What this task involves:
Reproduce only this stretch of the listing below: from the line with "Screen dimensions: 1660x915" through the line with "Task: Click the decrement", exactly as written, with pictures excluded.

Material supplied:

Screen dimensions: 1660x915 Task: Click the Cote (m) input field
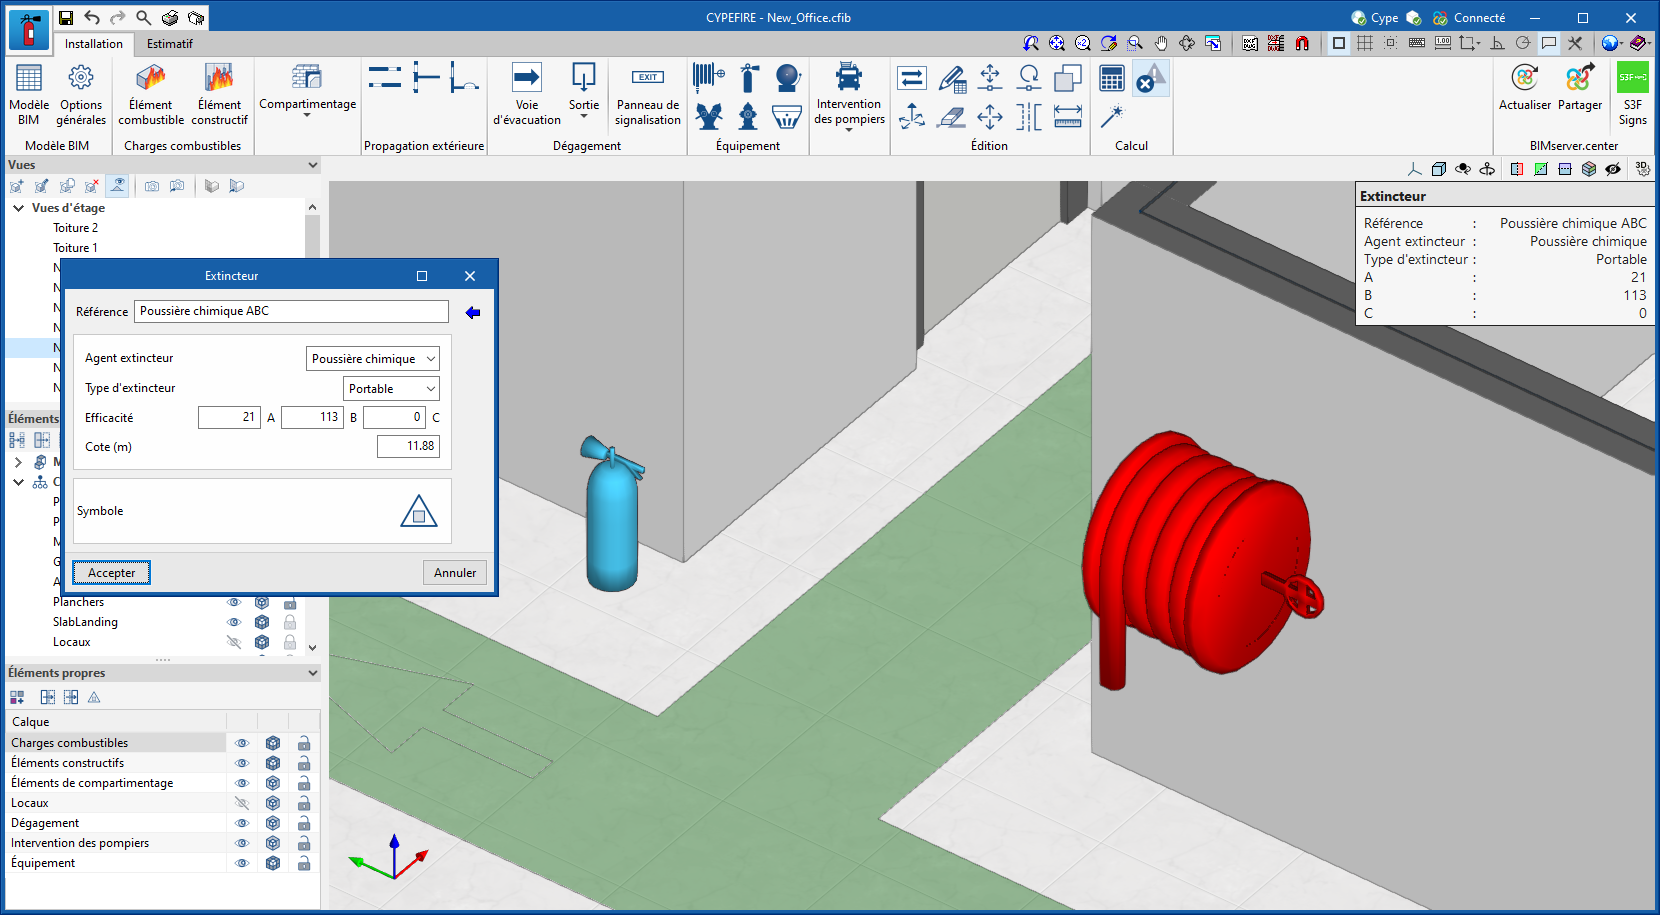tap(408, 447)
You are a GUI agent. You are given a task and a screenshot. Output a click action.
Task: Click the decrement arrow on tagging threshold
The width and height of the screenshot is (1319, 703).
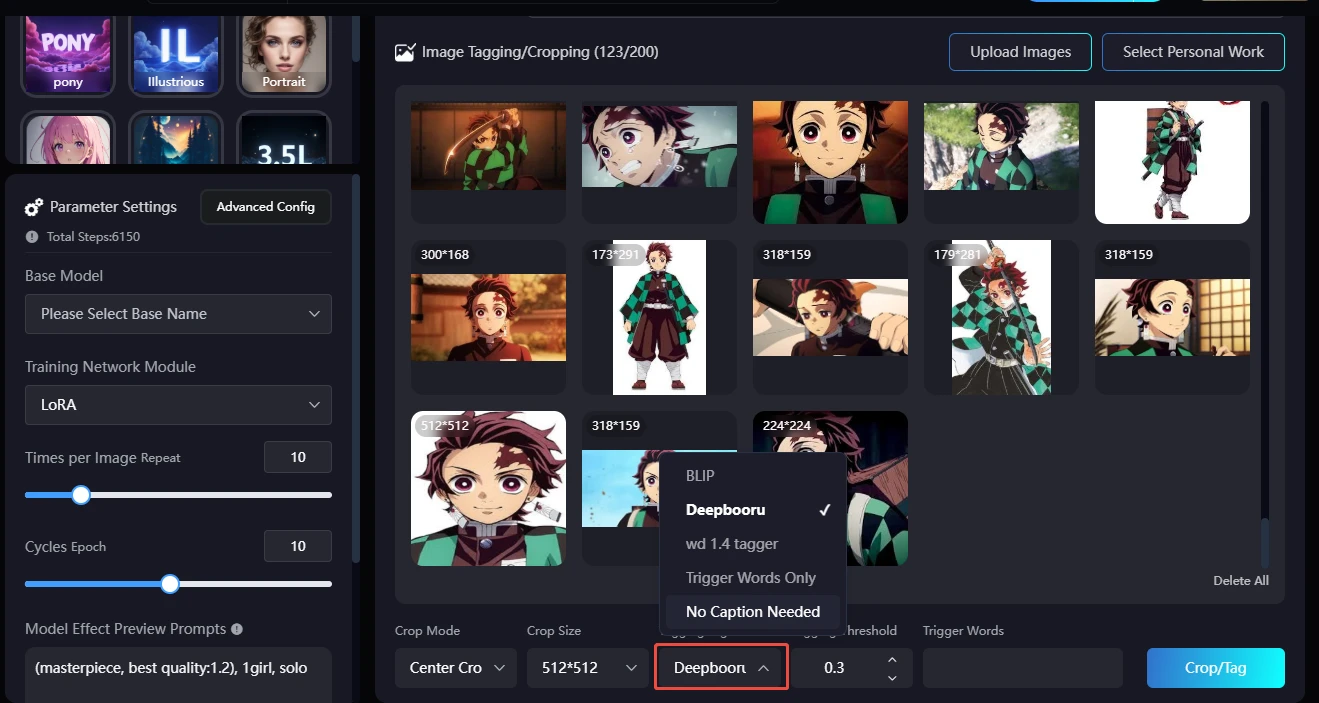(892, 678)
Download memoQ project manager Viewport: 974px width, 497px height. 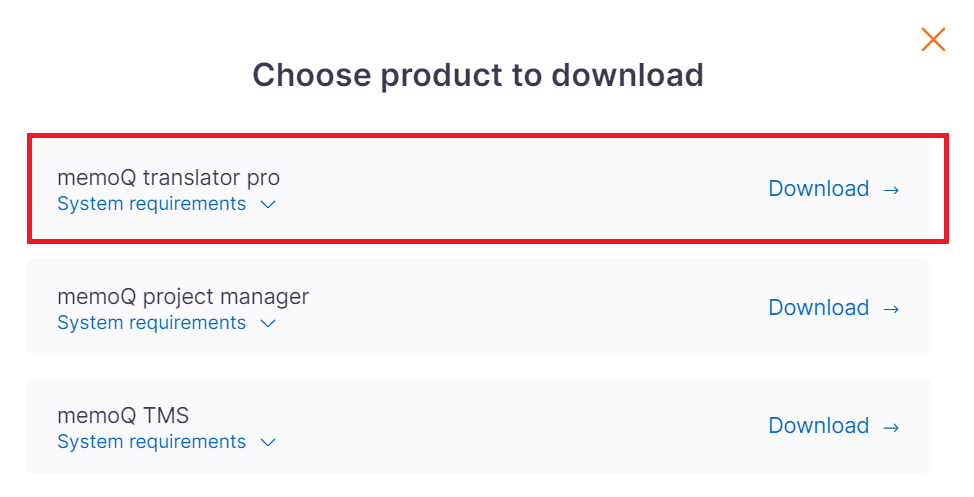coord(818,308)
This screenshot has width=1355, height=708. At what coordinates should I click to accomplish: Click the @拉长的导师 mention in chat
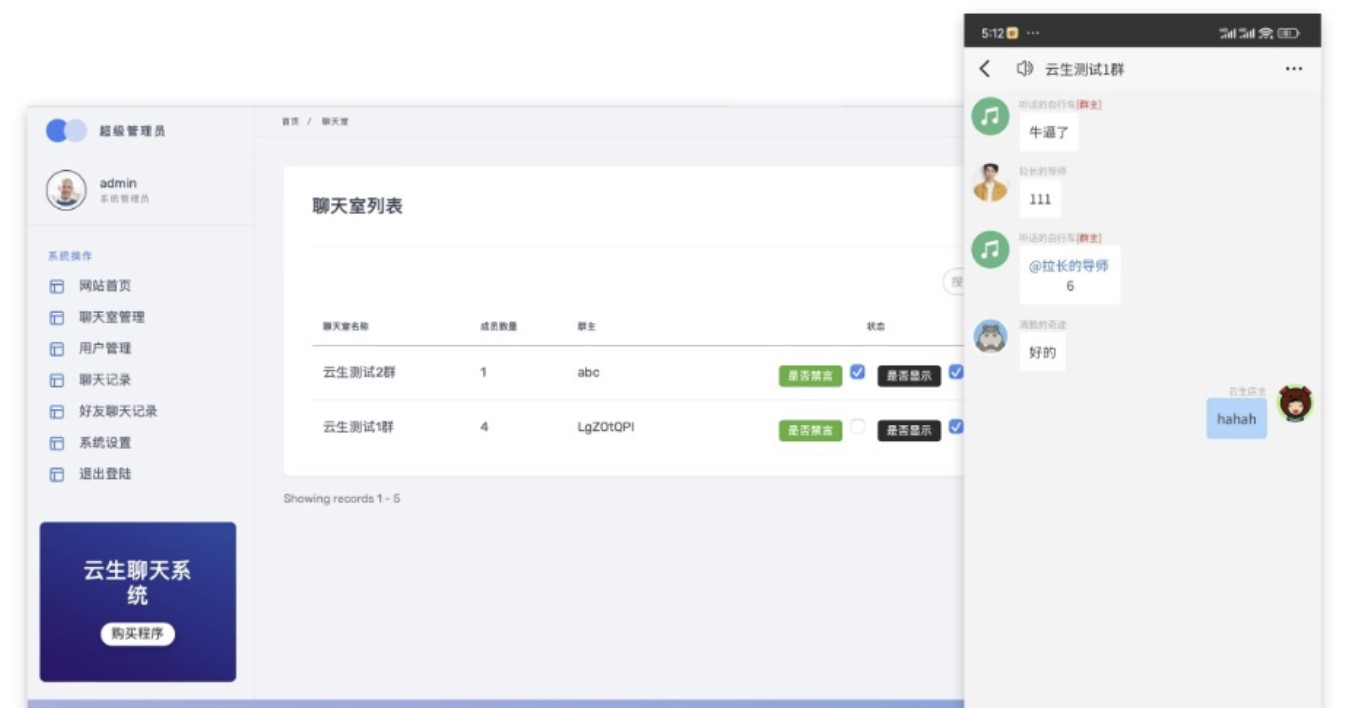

---

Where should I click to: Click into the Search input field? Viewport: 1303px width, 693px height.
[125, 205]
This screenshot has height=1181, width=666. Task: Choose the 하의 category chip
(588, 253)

Answer to the exercise:
Screen dimensions: 1660x915 Task: Click the Cote (m) input field
tap(408, 447)
You are a GUI agent. You are given a task and a screenshot. Output a click action.
Task: Click the decrement arrow on tagging threshold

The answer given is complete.